Adding seribantumab to paclitaxel did not extend survival as was hoped in unselected patients with platinum-resistant or refractory ovarian cancer, according to a report published online in Journal of Clinical Oncology.
However, exploratory analyses of data from this manufacturer-sponsored open-label phase II trial showed that certain biomarkers might identify a subgroup of patients who may benefit from the addition of seribantumab, said Joyce F. Liu, MD, of Dana-Farber Cancer Institute, Boston, and her associates.

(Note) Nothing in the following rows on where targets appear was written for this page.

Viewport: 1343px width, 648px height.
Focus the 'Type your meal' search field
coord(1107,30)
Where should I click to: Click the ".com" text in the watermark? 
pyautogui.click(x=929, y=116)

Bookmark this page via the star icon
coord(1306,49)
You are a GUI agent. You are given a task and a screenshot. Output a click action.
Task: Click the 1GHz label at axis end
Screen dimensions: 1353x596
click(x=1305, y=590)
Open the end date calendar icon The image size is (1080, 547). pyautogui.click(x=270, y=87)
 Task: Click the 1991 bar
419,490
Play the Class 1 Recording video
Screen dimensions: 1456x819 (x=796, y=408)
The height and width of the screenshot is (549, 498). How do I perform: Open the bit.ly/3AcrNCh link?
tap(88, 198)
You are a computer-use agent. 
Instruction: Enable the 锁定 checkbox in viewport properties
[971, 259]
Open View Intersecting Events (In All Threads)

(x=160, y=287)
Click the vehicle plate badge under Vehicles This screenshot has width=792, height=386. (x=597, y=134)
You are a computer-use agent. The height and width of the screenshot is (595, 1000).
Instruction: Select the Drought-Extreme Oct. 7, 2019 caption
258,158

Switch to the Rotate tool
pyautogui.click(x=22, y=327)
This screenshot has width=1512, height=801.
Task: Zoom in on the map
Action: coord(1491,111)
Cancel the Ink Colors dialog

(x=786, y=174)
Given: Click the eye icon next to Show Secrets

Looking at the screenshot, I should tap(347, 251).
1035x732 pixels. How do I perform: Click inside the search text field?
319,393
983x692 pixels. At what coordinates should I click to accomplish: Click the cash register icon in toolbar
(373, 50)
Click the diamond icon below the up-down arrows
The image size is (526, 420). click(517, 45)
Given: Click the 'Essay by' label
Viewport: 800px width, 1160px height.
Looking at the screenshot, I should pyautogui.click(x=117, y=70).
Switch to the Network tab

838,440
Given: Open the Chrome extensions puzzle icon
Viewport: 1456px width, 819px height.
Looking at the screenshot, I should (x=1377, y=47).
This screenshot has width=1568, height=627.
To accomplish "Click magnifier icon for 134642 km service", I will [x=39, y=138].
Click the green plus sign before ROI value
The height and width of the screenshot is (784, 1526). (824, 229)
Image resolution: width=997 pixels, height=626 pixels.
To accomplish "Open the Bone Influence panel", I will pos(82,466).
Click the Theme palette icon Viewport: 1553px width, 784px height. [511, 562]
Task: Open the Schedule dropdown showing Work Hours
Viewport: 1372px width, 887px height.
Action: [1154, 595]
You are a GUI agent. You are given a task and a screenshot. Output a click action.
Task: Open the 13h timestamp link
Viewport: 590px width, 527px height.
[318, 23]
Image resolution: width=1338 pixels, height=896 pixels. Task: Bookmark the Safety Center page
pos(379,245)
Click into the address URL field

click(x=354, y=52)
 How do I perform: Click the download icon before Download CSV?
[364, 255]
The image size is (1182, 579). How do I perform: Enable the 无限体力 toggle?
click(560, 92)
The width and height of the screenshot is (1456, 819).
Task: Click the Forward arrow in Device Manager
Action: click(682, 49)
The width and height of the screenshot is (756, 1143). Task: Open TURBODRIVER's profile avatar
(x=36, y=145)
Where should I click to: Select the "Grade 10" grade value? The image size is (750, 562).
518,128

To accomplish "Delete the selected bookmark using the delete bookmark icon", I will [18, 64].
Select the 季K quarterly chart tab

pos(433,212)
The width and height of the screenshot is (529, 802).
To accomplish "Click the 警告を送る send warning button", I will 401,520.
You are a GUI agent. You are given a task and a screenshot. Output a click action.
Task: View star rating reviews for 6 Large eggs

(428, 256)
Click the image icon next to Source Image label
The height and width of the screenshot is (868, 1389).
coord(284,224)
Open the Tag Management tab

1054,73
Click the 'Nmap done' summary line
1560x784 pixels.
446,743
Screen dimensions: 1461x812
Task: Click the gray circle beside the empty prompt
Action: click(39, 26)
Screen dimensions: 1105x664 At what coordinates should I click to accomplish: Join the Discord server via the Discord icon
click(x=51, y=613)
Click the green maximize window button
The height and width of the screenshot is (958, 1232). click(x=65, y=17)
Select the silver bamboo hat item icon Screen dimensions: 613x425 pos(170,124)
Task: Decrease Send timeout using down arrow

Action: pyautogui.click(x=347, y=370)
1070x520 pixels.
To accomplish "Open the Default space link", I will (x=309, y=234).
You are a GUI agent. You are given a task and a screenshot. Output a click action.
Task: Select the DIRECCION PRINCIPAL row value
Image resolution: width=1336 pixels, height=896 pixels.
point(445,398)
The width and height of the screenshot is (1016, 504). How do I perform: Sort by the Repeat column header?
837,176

They compared outcomes among 223 patients in North America and Europe who had advanced ovarian cancer that was either resistant or refractory to platinum-based therapies. A total of 40 women received intravenous paclitaxel plus seribantumab (experimental group) and 83 received paclitaxel alone (control group).
The primary endpoint, median progression-free survival (PFS) in the intention-to-treat population, was 3.75 months with seribantumab and 3.68 months without it, a nonsignificant difference. The objective response rate was actually slightly higher in the control group (18.1%) than in the experimental group (13.6%). No patient showed a complete response to treatment, the investigators said (J Clin Oncol. 2016 Oct. 26. doi: 10.1200/JCO.2016.67.1891).
Toxicities were more frequent in the experimental group, with grade 3 or higher adverse events occurring in 35.7% of the experimental group vs. 30% of the control group, serious adverse events occurring in 42.1% vs. 31.3%, and fatal adverse events occurring in 7.9% vs. 2.5%. In particular, five serious and one nonserious pulmonary embolisms developed in the experimental group, compared with only one nonserious PE in the control group.
However, the investigators also explored whether biomarkers that link directly to seribantumab’s mechanism of action would identify a subgroup of patients who might benefit from the treatment. They found that in the 57 women whose tumors expressed both detectable levels of heregulin RNA and low levels of HER2, the median PFS was 5.7 months with the addition of seribantumab, compared with only 3.5 months for paclitaxel alone. The data suggested that seribantumab acts primarily by blocking the development of resistance to treatment, rather than by inhibiting tumor growth, Dr. Liu and her associates wrote.
FROM THE JOURNAL OF CLINICAL ONCOLOGY
Key clinical point:
Major finding: The primary endpoint, median progression-free survival in the intention-to-treat population, was 3.75 months with seribantumab and 3.68 months without it, a nonsignificant difference.
Data source: A multicenter open-label randomized phase II trial involving 223 patients in North America and Europe.
Disclosures: This study was supported by Merrimack Pharmaceuticals, maker of seribantumab. Dr. Liu reported serving as a consultant or adviser to AstraZeneca and Genentech and receiving research funding from Merrimack, AstraZeneca, Genentech, Boston Biomedical, Atara Biotherapeutics, and Acetylon. Her associates reported ties to numerous industry sources.